Flandre-Wallonie : deux terres d’accueil en état de choc

Il est facile d’ironiser sur l’inburgering [Le Vif/L’Express du 13 août] de nos amis flamands et de faire mine que les 7 centres d’intégration wallons résolvent le problème de l’intégration avec 9 fois moins de moyens financiers. Voyons plutôt les résultats. En Flandre, les immigrés parlent néerlandais et s’intègrent à leur société d’accueil sans pour autant renoncer à leurs valeurs et à leurs coutumes : il suffit de se promener à Anvers pour s’en rendre compte. En Wallonie, certains s’intègrent et d’autres pas ; de nombreux immigrés ont été naturalisés belges sans connaître le français ; les ghettos se développent et se referment sur eux-mêmes ; le communautarisme l’emporte sur l’adhésion à la société d’accueil.

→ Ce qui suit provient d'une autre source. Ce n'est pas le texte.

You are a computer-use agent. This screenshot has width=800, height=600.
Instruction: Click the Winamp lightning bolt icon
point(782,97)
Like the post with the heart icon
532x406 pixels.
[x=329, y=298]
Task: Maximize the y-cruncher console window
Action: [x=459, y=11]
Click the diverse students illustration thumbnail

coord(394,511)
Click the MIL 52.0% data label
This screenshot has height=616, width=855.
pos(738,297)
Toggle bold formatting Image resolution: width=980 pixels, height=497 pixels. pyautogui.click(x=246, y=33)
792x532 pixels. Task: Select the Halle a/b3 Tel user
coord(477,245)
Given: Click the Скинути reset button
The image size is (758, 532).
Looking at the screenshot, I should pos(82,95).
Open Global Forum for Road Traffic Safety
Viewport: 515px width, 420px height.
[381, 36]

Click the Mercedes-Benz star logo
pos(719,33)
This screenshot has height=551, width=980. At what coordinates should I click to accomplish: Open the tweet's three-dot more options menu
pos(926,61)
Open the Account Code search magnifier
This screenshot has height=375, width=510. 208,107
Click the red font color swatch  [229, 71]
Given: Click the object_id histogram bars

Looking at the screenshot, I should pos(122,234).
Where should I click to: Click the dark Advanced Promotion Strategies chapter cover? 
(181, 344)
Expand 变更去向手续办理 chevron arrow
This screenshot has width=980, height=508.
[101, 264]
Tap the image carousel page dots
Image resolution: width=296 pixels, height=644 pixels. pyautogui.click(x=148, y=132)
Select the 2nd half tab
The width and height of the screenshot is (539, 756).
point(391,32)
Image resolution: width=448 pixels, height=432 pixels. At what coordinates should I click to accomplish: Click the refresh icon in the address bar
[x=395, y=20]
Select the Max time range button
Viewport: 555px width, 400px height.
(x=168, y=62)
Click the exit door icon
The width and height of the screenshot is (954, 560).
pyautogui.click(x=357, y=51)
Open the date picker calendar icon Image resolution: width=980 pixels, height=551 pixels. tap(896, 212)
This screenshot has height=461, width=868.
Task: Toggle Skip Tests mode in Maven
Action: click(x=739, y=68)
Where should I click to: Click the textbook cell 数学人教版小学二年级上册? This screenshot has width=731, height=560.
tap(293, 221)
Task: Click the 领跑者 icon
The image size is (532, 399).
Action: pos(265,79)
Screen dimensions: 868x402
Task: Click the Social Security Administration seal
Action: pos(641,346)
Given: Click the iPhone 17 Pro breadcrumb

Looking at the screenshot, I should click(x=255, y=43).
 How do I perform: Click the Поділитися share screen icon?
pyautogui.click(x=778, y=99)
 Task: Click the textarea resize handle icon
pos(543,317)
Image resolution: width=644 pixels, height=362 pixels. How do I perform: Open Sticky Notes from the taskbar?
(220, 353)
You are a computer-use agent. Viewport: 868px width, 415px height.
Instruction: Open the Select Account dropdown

Professeur de pédagogie à la retraite, je m’occupe depuis quatre ans d’un cours de français langue étrangère dans diverses ASBL. C’est un désastre. Car l’absentéisme fait des ravages parmi les apprenants. Bon an mal an, il reste en juin un tiers des apprenants inscrits en septembre. Nous avons tout essayé pour les fidéliser, mais, sans incitants  » officiels « , les adultes se découragent rapidement face à un apprentissage difficile. On constate d’ailleurs le même phénomène dans les classes d’adultes belges qui apprennent une autre langue, la musique ou la philosophie.

Les Flamands nous scandalisent avec leur parcours d’intégration civique et leurs coachs chargés d’accompagner les migrants. Pourquoi ? Aurions-nous peur qu’ils appliquent la même stratégie aux francophones installés en Flandre ? Pour ma part, j’ai formé pédagogiquement une douzaine de coachs issus de huit nationalités différentes mais maîtrisant bien le français. En tant que formateurs bénévoles, ils ont enseigné le français à d’autres immigrés pendant un an, deux ans… puis ils ont quitté l’association pour un vrai job. En Flandre, leur travail aurait été reconnu à sa juste valeur et pérennisé. Ici, j’ai essayé de professionnaliser nos coachs en proposant une formation de 300 heures sanctionnée par un brevet pédagogique, mais cela n’intéresse aucun responsable de la Région wallonne ni de la Communauté française. Les ASBL reçoivent des subsides qui leur permettent tout juste de fonctionner, rarement d’engager des formateurs, même à mi-temps.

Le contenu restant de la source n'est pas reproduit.